↓

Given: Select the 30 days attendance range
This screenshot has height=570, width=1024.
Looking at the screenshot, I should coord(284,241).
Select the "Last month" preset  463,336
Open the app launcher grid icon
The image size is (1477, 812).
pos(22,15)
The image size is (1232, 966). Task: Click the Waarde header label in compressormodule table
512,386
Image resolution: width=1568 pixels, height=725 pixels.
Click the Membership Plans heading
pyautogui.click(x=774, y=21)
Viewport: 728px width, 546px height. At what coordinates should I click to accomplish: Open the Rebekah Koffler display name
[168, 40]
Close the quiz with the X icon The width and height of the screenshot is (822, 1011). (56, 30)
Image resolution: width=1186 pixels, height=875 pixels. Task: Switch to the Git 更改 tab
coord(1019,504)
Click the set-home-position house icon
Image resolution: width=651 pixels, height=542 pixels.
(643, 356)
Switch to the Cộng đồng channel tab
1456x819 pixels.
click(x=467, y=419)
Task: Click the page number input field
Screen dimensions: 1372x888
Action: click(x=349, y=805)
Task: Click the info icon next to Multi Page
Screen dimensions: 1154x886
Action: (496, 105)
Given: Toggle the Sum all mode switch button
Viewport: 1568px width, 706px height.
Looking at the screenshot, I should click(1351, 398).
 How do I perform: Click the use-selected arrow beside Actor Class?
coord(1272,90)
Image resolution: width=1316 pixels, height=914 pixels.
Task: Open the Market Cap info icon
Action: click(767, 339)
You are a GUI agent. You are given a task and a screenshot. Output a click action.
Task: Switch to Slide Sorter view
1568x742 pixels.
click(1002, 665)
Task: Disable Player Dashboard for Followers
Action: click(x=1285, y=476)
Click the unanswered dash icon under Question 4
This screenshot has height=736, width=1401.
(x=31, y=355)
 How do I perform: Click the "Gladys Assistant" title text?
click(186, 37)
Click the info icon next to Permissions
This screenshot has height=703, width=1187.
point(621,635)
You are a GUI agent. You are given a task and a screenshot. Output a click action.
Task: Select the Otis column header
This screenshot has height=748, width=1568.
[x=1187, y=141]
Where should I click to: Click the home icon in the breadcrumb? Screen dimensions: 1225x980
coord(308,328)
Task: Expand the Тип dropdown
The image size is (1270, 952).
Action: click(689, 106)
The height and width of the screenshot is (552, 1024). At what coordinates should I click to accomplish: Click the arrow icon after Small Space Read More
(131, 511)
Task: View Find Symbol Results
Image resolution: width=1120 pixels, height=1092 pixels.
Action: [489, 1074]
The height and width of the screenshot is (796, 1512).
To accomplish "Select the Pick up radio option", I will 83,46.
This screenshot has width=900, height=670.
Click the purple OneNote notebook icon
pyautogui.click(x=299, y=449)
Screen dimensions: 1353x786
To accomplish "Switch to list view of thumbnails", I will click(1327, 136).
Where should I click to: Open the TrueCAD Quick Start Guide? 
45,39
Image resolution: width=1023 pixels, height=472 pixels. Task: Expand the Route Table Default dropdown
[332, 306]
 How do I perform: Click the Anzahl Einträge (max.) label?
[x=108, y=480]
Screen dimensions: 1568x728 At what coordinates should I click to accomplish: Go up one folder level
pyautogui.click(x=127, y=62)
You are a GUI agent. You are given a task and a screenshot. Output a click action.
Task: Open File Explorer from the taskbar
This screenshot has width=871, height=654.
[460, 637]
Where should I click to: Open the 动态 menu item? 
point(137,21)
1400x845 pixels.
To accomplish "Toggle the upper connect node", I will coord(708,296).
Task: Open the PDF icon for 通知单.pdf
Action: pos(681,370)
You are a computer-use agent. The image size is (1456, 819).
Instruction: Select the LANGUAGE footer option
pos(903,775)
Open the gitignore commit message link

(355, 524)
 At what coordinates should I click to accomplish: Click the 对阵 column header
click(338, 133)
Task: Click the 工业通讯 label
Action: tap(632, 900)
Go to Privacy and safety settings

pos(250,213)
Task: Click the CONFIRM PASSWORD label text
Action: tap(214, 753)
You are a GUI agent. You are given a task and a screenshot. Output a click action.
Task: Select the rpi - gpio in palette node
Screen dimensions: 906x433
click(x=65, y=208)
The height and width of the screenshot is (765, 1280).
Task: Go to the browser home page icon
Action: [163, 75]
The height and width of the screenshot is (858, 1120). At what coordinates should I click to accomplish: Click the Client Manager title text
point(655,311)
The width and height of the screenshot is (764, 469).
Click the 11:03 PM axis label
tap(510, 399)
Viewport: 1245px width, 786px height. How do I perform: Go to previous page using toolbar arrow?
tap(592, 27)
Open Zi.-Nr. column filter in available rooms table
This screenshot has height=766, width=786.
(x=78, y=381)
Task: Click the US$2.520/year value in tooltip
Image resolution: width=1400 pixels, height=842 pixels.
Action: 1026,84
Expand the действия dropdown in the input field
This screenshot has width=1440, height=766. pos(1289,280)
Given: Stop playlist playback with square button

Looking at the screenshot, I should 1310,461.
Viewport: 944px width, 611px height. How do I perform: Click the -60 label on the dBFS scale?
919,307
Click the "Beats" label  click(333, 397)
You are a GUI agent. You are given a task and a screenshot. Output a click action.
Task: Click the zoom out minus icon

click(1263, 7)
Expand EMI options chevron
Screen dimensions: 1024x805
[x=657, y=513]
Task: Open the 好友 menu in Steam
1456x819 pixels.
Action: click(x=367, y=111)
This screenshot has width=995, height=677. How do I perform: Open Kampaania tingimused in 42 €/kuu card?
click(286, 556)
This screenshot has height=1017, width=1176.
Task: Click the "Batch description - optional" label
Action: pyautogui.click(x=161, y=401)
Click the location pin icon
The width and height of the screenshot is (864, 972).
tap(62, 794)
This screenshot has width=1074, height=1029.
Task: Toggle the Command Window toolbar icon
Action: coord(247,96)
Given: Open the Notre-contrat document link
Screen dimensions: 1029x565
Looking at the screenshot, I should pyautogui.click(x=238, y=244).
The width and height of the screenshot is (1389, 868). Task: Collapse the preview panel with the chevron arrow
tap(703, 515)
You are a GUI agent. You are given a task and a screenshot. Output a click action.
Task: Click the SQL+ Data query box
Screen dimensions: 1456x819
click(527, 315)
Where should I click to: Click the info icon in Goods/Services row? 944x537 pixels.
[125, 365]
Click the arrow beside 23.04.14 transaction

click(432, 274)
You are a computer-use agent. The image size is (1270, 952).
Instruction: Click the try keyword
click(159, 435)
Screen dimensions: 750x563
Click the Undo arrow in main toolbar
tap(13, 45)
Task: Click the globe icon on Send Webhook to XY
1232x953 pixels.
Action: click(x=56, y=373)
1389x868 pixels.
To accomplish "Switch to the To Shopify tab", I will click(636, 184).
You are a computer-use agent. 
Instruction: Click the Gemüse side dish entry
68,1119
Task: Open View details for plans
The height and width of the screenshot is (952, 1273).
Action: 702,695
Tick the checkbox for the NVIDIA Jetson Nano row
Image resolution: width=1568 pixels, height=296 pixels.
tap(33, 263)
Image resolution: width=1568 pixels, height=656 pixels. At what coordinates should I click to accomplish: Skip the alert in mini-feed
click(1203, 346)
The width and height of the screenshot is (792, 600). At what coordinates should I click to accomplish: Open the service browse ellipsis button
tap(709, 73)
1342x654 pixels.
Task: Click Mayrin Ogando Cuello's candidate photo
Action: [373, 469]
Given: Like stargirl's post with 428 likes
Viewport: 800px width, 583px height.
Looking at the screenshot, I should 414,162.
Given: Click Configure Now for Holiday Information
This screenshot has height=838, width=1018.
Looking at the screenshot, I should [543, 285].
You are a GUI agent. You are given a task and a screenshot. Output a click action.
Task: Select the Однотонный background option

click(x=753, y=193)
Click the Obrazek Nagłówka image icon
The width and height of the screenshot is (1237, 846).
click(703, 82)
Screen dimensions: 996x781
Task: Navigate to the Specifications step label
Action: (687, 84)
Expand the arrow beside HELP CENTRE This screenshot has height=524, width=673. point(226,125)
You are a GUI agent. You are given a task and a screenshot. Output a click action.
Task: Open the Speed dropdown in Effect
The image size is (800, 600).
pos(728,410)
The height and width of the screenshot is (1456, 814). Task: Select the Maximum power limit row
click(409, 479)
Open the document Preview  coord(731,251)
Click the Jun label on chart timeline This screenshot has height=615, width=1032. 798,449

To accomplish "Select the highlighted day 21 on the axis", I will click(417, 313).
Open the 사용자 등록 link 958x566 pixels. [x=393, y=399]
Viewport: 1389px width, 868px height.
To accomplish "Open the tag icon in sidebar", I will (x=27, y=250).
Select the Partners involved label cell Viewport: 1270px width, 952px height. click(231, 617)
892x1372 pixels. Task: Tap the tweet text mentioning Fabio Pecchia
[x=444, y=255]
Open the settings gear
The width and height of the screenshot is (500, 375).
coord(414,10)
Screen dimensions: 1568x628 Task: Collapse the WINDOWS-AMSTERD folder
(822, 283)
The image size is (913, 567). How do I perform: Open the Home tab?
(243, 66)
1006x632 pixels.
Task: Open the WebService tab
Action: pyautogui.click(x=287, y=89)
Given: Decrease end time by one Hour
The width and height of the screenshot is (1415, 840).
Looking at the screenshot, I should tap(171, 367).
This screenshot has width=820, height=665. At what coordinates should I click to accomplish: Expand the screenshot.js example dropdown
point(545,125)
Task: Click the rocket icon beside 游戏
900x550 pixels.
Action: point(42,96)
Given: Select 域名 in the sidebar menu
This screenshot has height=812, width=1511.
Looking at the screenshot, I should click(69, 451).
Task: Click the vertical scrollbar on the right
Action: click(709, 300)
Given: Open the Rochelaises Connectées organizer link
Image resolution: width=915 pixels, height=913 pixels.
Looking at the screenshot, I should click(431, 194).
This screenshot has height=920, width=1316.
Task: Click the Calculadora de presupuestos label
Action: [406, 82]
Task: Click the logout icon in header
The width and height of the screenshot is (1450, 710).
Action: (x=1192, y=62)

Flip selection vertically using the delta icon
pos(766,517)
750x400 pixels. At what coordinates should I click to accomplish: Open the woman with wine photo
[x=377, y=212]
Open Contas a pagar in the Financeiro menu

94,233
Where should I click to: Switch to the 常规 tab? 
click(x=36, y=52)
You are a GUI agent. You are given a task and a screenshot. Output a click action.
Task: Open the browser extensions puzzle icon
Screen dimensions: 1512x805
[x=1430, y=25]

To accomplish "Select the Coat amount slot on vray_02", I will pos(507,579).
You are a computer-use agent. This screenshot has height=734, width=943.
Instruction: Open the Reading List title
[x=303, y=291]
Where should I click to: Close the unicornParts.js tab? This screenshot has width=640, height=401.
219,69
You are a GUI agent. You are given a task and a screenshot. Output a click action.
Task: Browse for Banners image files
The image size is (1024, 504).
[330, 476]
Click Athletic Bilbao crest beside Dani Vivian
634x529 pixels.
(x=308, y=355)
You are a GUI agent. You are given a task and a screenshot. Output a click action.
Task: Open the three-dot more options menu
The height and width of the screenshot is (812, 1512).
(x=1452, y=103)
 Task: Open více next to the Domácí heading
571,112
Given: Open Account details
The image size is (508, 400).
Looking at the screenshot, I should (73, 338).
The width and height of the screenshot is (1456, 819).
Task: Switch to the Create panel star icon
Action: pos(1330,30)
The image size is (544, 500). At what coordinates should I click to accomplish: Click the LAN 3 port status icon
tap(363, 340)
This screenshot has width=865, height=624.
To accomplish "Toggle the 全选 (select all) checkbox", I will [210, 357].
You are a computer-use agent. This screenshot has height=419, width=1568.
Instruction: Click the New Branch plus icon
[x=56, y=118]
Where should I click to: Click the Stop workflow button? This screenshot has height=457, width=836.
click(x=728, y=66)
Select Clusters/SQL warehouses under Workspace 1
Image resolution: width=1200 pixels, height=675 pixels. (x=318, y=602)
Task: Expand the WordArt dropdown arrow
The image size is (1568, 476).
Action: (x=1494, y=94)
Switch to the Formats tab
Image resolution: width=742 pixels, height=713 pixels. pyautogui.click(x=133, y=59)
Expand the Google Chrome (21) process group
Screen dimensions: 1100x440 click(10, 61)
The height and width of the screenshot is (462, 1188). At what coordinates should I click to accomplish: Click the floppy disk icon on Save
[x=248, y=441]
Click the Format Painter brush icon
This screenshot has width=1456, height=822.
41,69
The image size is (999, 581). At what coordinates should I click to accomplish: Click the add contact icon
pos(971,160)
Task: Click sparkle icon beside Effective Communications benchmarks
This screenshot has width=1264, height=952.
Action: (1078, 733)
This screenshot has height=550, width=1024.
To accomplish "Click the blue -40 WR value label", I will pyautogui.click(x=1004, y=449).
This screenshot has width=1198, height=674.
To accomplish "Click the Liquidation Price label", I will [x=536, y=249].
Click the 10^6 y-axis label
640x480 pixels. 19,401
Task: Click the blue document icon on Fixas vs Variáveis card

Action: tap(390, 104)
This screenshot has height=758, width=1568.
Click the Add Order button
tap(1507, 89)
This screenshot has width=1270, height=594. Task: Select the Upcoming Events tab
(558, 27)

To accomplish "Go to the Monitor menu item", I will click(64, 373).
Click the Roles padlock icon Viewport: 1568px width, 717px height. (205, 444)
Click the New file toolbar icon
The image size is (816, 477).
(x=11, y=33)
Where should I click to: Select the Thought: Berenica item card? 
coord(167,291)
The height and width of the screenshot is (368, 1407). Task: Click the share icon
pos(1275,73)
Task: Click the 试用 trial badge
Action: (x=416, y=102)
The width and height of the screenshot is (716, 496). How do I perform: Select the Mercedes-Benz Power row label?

↑

> [Short exercise]
Put the lines of the records into a Markdown table with the columns n and Line, one numbered row per line and no blank lines. Begin with the line containing "Expand the Google Chrome (21) process group" and go on through the line containing "pos(971,160)".

> [Solution for this exercise]
| n | Line |
|---|---|
| 1 | Expand the Google Chrome (21) process group |
| 2 | Screen dimensions: 1100x440 click(10, 61) |
| 3 | The height and width of the screenshot is (462, 1188). At what coordinates should I click to accomplish: Click the floppy disk icon on Save |
| 4 | [x=248, y=441] |
| 5 | Click the Format Painter brush icon |
| 6 | This screenshot has width=1456, height=822. |
| 7 | 41,69 |
| 8 | The image size is (999, 581). At what coordinates should I click to accomplish: Click the add contact icon |
| 9 | pos(971,160) |